§ PROBLEM REQUIREMENTS: Can you copy out every line of the items below word for word, leaving the pictures out of your answer?

§ RECORD LIST:
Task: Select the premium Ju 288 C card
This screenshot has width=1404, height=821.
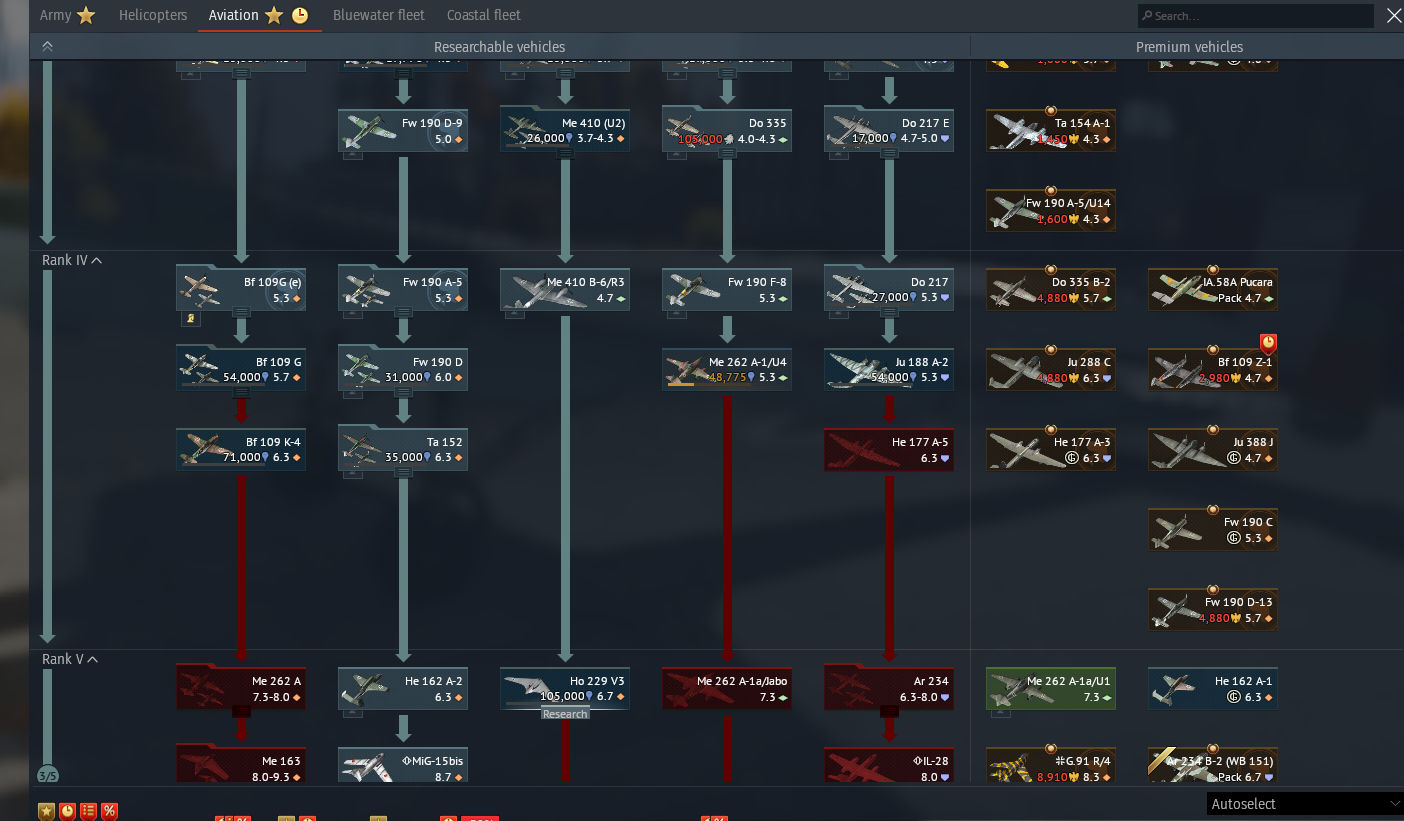Action: [1051, 370]
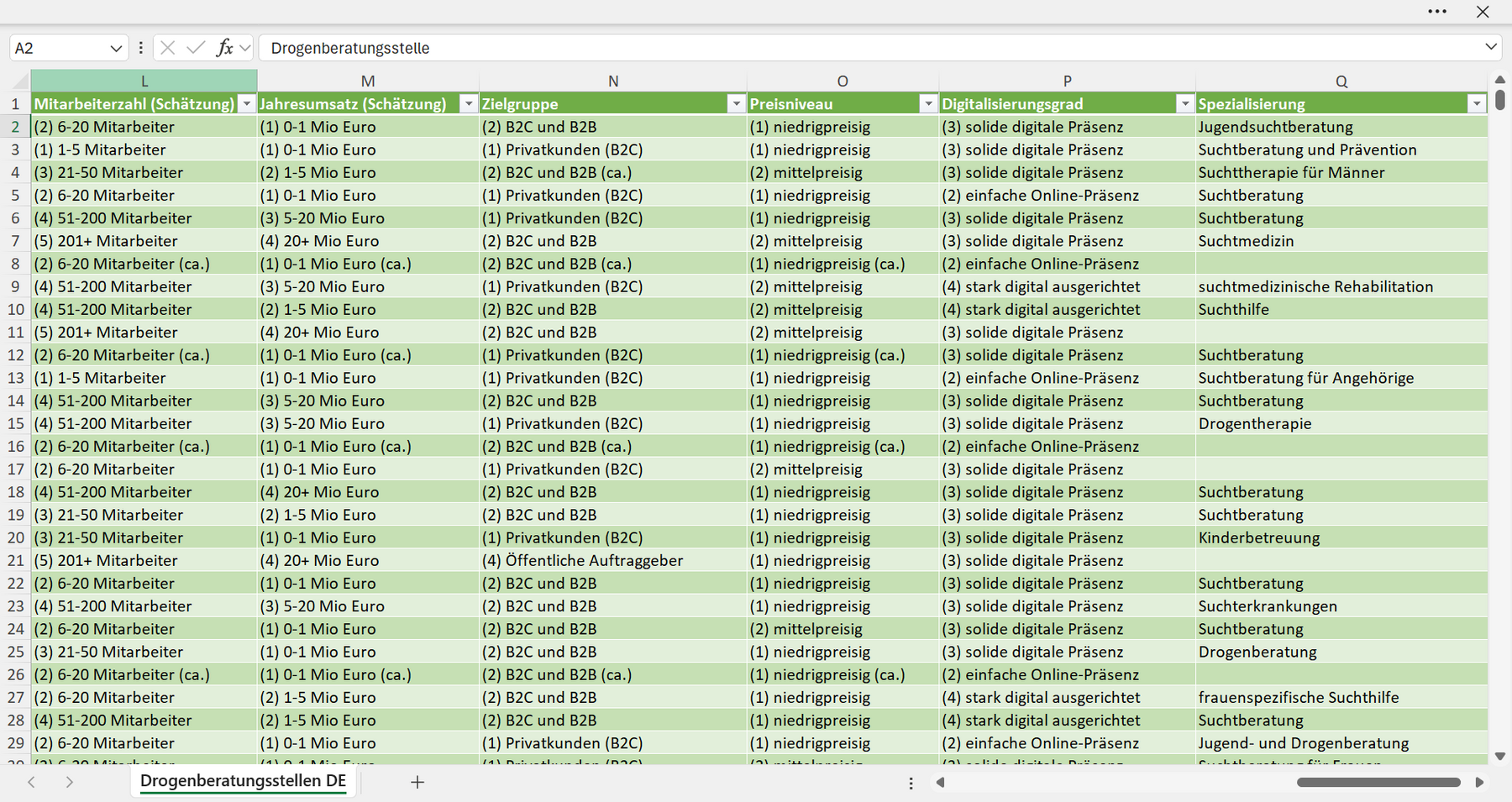Go to the next sheet with the arrow
1512x802 pixels.
(70, 782)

§ COMPLETED TASK:
Task: Select the premium Ju 288 C card
This screenshot has width=1404, height=821.
Action: [1051, 370]
Go to the next sheet with the arrow
1512x802 pixels.
(70, 782)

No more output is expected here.